Si tratta di un corpus di norme tecniche estremamente articolato che oggi
costituiscono un riferimento operativo per i 166 paesi membri, comportando al
contempo anche ricadute impegnative per i pochi paesi che non vi aderiscono e che
sono implicitamente chiamati a ispirarsi e conformarsi agli standard del Codex per
garantire sbocchi commerciali alle proprie esportazioni alimentari.
La questione biotecnologica è trattata nel Codex Alimentarius a partire dal 1993 con
l’apertura di un negoziato nel Comitato sull’Etichettatura e ha preso maggior vigore
con il lavoro prodotto dalle Task Force sui cibi biotecnologici. La Task Force del
Codex sugli alimenti derivanti da moderna biotecnologia ha infatti riaperto i suoi
lavori nello scorso mese di settembre, a Chiba (Giappone), dopo la chiusura del primo
ciclo (1999/2003) che ha portato alla redazione di linee guida sulla valutazione del
rischio di alimenti derivanti da piante o microrganismi geneticamente modificati.
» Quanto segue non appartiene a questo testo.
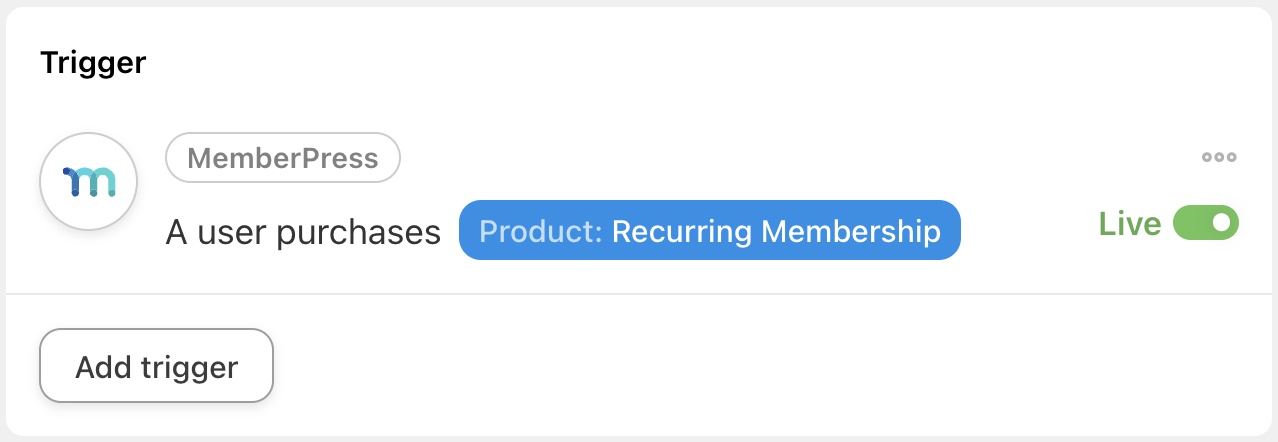Click the Recurring Membership value in blue token
1278x442 pixels.
(776, 232)
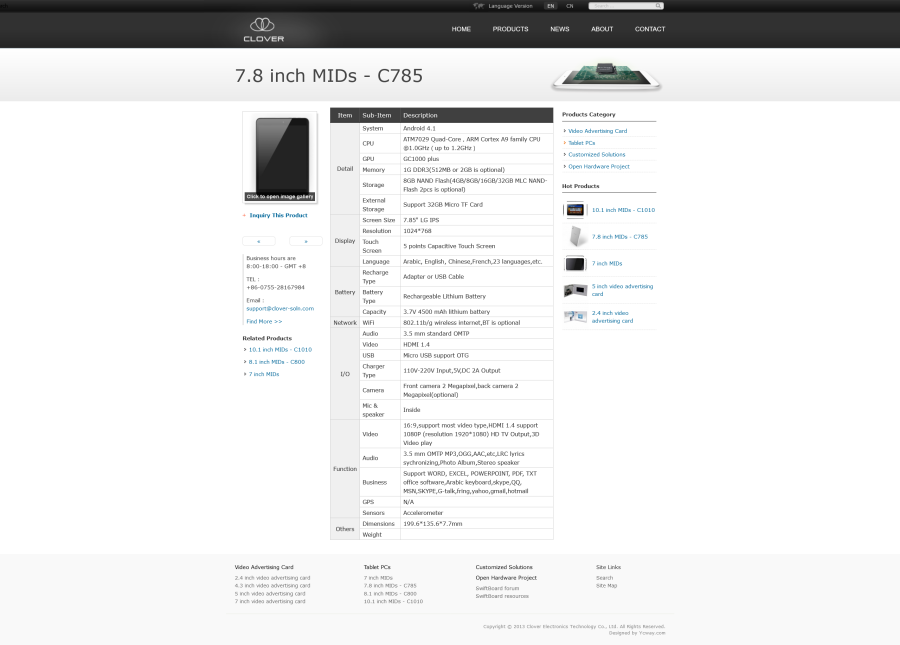Switch language to EN
The height and width of the screenshot is (645, 900).
(550, 6)
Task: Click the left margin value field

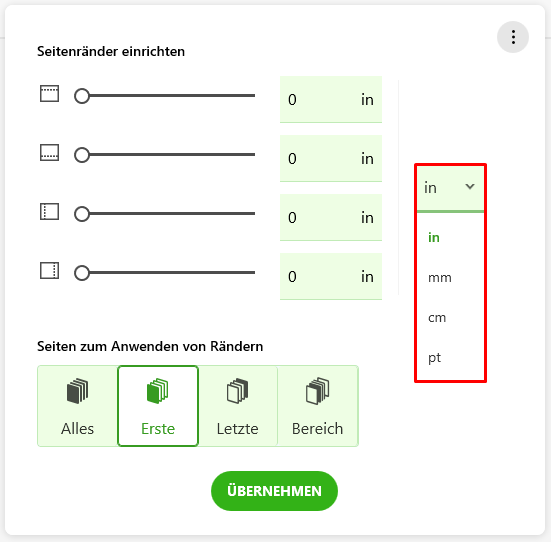Action: 331,218
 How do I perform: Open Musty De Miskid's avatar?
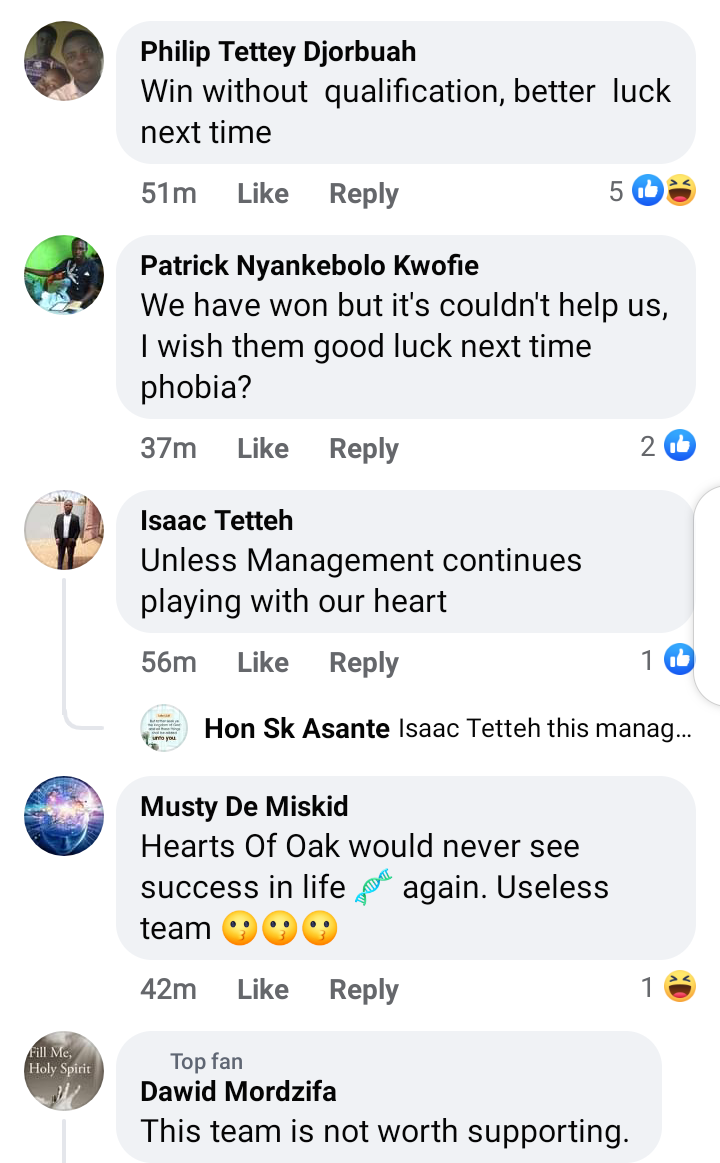pos(63,816)
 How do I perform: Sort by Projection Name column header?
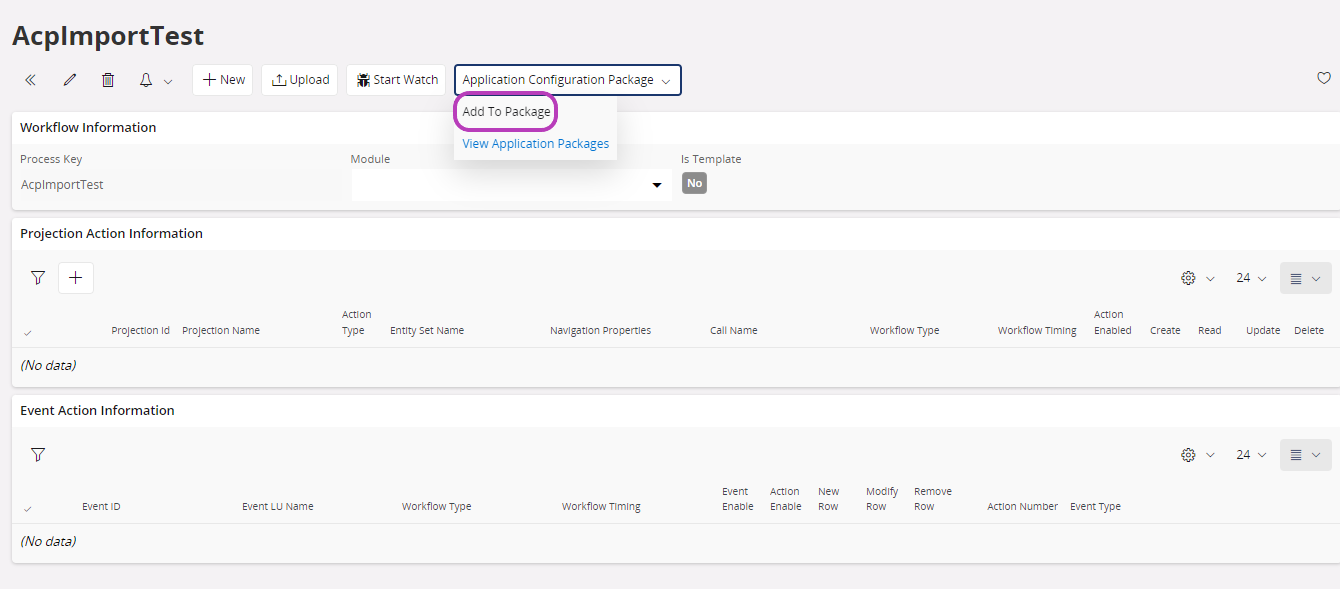(x=220, y=331)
Lo scope della seconda Task Force, destinata a sviluppare standard, linee guida o
raccomandazioni, e che dovrebbe concludere i lavori nell’arco di un quadriennio, è
stato inizialmente suggerito nelle seguenti aree di lavoro da definire in via formale al
tavolo negoziale di Chiba:
1. alimenti derivati da animali:
– animali transgenici, inclusi pesci;
– animali clonati;
2. alimenti derivati da piante:
– piante che esprimono sostanze bioattive o piante nutrizionalmente potenziate;
– piante con stacked genes (ossia più geni che conferiscono differenti tratti nella
stessa pianta);
– piante che esprimono sostanze farmaceutiche o altre sostanze non alimentari;
3. bassa presenza di alimenti geneticamente ingegnerizzati non autorizzati in cibi
autorizzati;
4. analisi comparativa della composizione degli alimenti.
Al termine della settimana di negoziato di Chiba è stato stabilito di avviare un
percorso di definizione di linee guida sugli animali transgenici e di valutazione di
impatto sanitario su OGM a modificato profilo nutrizionale (del tipo Golden rice), e le
deliberazioni che si produrranno al termine dei quattro anni di lavoro
rappresenteranno una pietra angolare a partire dalla quale si definiranno le sorti di una
nuova potenziale generazione di alimenti transgenici. Diversamente, temi più scottanti
nell’agenda attuale, come la contaminazione da eventi non autorizzati (si veda il caso
del Bt10 che ha scosso le relazioni commerciali transatlantiche nella scorsa
primavera) o il cosiddetto “biopharming”, con la seria problematica degli effetti
sanitari da molecole di carattere farmaceutico introdotte accidentalmente nella catena
alimentare, sono state escluse dal tavolo del negoziato quadriennale.
Come per altri aspetti legati alla sicurezza degli alimenti, anche il tema dei cibi
transgenici rischia di essere trattato in ambito Codex (sia nei Comitati tecnici che
nelle Task Force) attraverso la definizione di una baseline normativa (in materia di
valutazione di impatto, registrazione, etichettatura) definita sulla base di un minimo
comune multiplo fra i diversi paesi. Analogamente, anche il ricorso a strumenti
giudiziari che sanzionino le anomalie può determinare una pericolosa erosione di
sovranità nel governo della qualità e salubrità del cibo: è quanto potrebbe accadere
con la minaccia di vertenza contro i Regolamenti europei sulla Tracciabilità ed
Etichettatura degli OGM, già invocata dalle lobby agricole e biotecnologiche
nordamericane, che potrebbe trovare nelle norme in corso di negoziazione nel
Comitato Etichettatura del Codex lo strumento di sabotaggio, privando di strumenti di
governo del rischio biotecnologico (la tracciabilità) e di diritto all’informazione dei
consumatori (l’etichettatura).
Il Consiglio dei Diritti Genetici ha riconosciuto nel Codex un terreno di definizione
delle norme alimentari (a partire da quelle che investono la sfera delle biotecnologie)
tanto importante quanto oscuro, costituendo un luogo decisionale poco monitorato e
partecipato dalle organizzazioni della società civile. Anche per questa ragione ha
creduto di dover seguire (e inseguire) il Codex fino in Giappone, partecipando, in
seno alla delegazione italiana, ai lavori della Task Force.